11.       It is observed that two separate cases were tried by the trial court against accused Mahoot alias Fayyaz Khan and accused Awais Ahmed for recovery of crime weapon on their pointation.  The entire evidence of the prosecution witnesses was carefully examined and it is observed that the trial Judge has committed illegality while keeping the evidence of prosecution witnesses recorded in the one case by way of copy and paste in the other case. It is further observed that only change was at the head of page of the deposition where only the case number and other particulars were changed by the trial court otherwise the examination-in-chief and the cross-examination are same word by word including the commas and full stops.  It is settled by now that this practice of copy from the evidence of one case and paste it in the evidence of other case is illegal, unlawful and the same may be stopped.  In view of the considering facts and circumstances of the case the trial courts are directed to record the evidence of each witness separately in all the separate cases if not amalgamated in accordance with law.  It is further added that this court in case of Nakeef Nindwani v/s. The State (2022 P.Cr.L.J Note-10) has also observed as above and directions were issued.

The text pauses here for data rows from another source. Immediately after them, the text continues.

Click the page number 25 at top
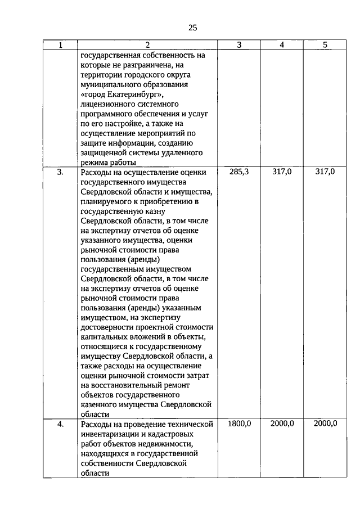192,27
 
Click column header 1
60,46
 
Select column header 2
147,46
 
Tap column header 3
238,46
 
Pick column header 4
281,46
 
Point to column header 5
325,46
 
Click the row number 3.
60,172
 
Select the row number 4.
60,424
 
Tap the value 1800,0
239,424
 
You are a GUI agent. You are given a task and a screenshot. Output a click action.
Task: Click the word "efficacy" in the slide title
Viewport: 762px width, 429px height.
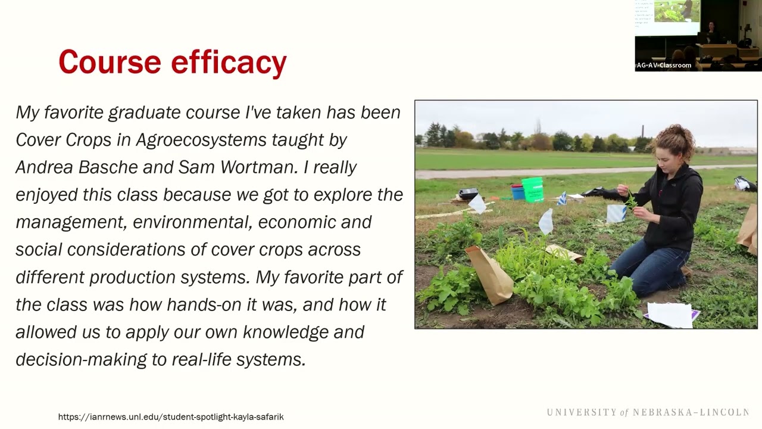(x=229, y=63)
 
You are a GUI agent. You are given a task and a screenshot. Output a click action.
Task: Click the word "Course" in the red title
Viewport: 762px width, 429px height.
(x=110, y=61)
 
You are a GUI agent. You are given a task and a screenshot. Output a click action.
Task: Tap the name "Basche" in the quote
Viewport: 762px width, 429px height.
(x=108, y=167)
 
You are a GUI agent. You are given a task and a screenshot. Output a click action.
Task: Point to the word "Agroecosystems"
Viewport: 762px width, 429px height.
(x=201, y=140)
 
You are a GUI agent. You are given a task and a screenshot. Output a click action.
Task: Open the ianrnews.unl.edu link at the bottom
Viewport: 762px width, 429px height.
(x=171, y=417)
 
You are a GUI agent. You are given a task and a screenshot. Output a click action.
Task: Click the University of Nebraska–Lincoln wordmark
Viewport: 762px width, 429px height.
(x=648, y=412)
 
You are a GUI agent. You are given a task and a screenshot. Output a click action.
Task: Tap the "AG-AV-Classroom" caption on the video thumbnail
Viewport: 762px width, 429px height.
(x=664, y=66)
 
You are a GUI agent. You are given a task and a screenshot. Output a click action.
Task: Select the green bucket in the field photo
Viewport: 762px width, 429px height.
(x=533, y=189)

12.       The over-all discussion arrived at conclusion that the prosecution has miserably failed to prove the guilt against present appellant beyond shadow of any reasonable doubt and it is a well-settled principle of law that for creating the shadow of a doubt, there should not be many circumstances. If a single circumstance creates reasonable doubt in the prudent mind, then its benefit is always extended in favour of the accused not as a matter of grace or concession, but as a matter of right. In this respect reliance is placed on the case of Muhammad Mansha v. The State (2018 SCMR-772), wherein the Hon’ble Supreme Court of Pakistan has held that:-

 

“4.        Needless to mention that while giving the benefit of doubt to an accused it is not necessary that there should be many circumstances creating doubt. If there is a circumstance which creates reasonable doubt in a prudent mind about the guilt of the accused, then accused would be entitled to the benefit of such doubt, not as a matter of grace and concession but as a matter of right. It is based on the maxim, “it is better that ten guilty persons be acquitted rather than one innocent person be convicted”. Reliance in this behalf can be made upon the cases of Tariq Pervez v. The State (1995 SCMR 1345), Ghulam Qadir and 2 others v.The State (2008 SCMR 1221), Muhammad Akram v.The State (2009 SCMR 230) and Muhammad Zaman v.The State (2014 SCMR 749)”.

 

13.       Resulting upon above discussion, I am of the judicious view that the learned trial Court has not evaluated the evidence in its true perspectives and thus arrived at an erroneous conclusion by holding present appellant as guilty of the offence. Thus, the instant criminal appeal is allowed; the conviction and sentence recorded against the appellant by way of impugned judgment could not be sustained, it is set aside and the appellant is acquitted of the charge. Appellant is directed to be released forthwith if his custody is not required in any other custody case.